The High Camp Society was established in 2017 to create a solid foundation for the future growth of Experience Learning. The financial contributions from our High Camp Society allow us to focus on our mission and developing the most effective programs to reach more kids each and every year.
by Katie Wolpert
Marianne was born and raised in West Virginia. She grew up camping with her family and lived in the state until she went to college. She hasn’t lived in the state since but comes back regularly to visit her family. “I go back every year,” she told me, “and rent a cabin at a state park for four days with my siblings. We go to Watoga, Canaan, Blackwater, all over. Hiking is my thing.”
Marianne lives in Georgia where she has been retired for 15 years from her beloved career as a biomedical researcher in immunology and infectious disease. Her late husband was a forest ecologist. She has worked with and served on the board of the Appalachian Trail Conservancy for years. Along the Georgia portion of the corridor she still does a lot of trail maintenance and runs youth programming along the trail.
She has been to our Spruce Knob campus exactly one time. Years ago. She joined the High Camp Society this year at the Maple level. “Why,” I asked her, when there’s so many other organizations who would love to have your donation between here and there?

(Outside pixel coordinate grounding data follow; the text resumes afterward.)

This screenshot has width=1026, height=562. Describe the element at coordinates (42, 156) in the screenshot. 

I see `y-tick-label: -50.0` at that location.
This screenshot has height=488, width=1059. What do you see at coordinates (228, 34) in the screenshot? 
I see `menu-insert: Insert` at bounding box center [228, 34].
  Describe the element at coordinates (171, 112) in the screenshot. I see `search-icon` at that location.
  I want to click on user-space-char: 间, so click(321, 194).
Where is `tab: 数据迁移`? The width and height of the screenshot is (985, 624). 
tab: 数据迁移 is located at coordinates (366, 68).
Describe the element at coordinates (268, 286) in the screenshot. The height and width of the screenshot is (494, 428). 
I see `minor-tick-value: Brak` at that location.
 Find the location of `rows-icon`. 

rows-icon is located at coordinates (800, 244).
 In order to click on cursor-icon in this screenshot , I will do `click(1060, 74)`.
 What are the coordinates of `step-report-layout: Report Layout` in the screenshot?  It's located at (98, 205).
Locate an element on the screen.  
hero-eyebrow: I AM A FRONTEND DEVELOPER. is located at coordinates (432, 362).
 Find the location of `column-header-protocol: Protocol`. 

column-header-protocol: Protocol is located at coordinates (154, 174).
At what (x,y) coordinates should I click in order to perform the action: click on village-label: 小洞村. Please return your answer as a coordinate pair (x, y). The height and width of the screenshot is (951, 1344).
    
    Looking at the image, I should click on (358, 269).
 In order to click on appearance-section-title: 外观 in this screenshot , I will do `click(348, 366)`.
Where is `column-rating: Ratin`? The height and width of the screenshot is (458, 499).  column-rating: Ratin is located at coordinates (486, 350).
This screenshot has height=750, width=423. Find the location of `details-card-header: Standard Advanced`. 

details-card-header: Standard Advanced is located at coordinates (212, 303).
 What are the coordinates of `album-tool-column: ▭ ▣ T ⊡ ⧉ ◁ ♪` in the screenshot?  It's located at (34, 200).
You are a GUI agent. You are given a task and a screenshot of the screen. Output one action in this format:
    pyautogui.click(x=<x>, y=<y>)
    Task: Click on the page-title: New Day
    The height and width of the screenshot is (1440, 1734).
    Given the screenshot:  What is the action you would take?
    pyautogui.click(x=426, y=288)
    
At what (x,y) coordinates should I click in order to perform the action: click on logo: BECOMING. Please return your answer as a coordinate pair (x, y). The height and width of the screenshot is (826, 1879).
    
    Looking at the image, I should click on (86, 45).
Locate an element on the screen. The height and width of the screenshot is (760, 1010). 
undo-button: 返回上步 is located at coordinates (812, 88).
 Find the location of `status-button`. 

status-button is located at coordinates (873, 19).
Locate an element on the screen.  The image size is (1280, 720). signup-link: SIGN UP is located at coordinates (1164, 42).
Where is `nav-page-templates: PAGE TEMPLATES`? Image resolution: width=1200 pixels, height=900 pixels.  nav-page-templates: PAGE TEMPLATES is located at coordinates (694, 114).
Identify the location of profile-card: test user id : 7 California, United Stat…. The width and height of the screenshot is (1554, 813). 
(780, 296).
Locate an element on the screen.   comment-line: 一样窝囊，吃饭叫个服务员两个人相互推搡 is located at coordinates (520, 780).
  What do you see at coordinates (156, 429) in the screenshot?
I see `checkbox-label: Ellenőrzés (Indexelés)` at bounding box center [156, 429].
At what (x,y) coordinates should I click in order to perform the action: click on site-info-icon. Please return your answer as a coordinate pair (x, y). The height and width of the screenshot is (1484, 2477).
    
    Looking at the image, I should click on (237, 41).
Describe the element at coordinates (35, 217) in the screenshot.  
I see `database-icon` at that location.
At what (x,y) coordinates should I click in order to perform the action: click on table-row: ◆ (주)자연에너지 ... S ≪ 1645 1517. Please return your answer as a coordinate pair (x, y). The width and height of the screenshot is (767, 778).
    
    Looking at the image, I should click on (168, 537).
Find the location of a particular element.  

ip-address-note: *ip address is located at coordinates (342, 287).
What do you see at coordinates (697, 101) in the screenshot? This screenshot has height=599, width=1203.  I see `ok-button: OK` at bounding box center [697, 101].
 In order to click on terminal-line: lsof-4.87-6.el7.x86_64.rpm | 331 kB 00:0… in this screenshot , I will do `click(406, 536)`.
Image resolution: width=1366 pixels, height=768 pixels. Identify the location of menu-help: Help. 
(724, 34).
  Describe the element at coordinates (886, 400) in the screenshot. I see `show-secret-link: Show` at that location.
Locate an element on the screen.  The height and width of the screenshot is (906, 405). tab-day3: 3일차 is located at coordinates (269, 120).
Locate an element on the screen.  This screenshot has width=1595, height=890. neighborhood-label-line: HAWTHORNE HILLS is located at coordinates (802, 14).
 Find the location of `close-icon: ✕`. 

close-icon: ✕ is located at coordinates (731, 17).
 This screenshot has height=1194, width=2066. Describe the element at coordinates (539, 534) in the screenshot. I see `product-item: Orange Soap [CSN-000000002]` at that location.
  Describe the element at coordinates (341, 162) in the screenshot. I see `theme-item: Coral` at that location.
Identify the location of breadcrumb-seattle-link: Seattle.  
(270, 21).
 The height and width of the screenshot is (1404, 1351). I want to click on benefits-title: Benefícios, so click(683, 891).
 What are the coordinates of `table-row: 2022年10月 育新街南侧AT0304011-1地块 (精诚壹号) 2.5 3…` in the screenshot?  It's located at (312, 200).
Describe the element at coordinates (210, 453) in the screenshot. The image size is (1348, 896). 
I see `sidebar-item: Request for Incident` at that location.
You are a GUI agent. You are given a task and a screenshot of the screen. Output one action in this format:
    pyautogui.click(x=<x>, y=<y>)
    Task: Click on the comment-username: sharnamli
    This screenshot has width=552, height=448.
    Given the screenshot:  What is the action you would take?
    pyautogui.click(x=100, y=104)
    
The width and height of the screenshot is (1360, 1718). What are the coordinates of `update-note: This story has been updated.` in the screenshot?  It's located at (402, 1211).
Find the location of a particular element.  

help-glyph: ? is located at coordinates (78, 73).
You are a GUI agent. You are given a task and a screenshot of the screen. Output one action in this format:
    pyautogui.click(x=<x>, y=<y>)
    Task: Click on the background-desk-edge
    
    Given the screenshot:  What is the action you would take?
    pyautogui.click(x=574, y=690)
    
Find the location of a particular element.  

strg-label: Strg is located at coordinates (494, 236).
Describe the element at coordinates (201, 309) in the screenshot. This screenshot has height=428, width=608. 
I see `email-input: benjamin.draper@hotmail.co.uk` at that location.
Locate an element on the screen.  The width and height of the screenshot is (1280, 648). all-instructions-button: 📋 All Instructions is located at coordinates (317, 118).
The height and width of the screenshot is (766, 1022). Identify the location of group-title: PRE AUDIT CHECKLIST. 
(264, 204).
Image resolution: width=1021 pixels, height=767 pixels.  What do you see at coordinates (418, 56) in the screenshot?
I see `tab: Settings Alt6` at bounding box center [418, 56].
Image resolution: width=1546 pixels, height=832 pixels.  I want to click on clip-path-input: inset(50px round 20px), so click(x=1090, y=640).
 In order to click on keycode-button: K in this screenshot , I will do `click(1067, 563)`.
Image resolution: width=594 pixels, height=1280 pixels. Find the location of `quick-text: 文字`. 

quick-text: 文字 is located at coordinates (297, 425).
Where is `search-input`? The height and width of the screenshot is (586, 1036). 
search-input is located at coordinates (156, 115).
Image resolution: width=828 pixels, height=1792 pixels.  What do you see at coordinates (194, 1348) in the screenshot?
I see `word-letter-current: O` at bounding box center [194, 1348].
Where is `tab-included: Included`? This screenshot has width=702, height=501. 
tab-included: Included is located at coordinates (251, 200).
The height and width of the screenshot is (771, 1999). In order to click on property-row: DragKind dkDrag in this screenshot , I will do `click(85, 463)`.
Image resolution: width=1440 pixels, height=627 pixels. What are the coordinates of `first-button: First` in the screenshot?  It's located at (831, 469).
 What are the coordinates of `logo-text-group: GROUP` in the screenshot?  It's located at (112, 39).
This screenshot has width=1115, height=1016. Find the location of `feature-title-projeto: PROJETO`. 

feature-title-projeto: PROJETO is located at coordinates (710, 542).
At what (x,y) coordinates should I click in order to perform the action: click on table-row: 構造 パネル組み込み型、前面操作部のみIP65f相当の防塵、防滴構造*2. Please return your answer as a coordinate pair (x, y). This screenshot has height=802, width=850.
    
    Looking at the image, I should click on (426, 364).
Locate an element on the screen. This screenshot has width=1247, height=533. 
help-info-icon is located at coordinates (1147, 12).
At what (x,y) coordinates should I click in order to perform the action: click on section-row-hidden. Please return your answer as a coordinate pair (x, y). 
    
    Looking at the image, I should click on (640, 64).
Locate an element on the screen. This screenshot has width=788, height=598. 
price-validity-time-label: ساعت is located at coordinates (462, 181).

Marianne and her late husband retired early so that they could travel. They explored wild places around the world together for many years and they often talked about how to use the money they had to support causes that were important to them. As her husband’s health started to decline they did a lot of soul searching about what to do with the money that would be left at the end. One of their goals was to support smaller organizations “that are doing niche stuff with small staff where your contributions can really make a difference.”
Of course, there’s also the West Virginia piece. With strong family roots in the state, Marianne was keenly aware of the ways her home state had been underserved and over-harvested through the years. But she believes in West Virginia and she felt that contributing to our programs was a way to raise awareness about how important it is to take care of the world.
Raising awareness, facilitating self-growth and self confidence, and increasing civic engagement are some of the main objectives of our programs. But measuring impact from that sort of programming can be tricky. “You take a bunch of kids out into the woods and you have no idea what you’ve planted and what might wither and die and what might bloom years later,” Marianne explained. “The metrics are hard to come by. It just seems to me like you have to try [to make that impact].”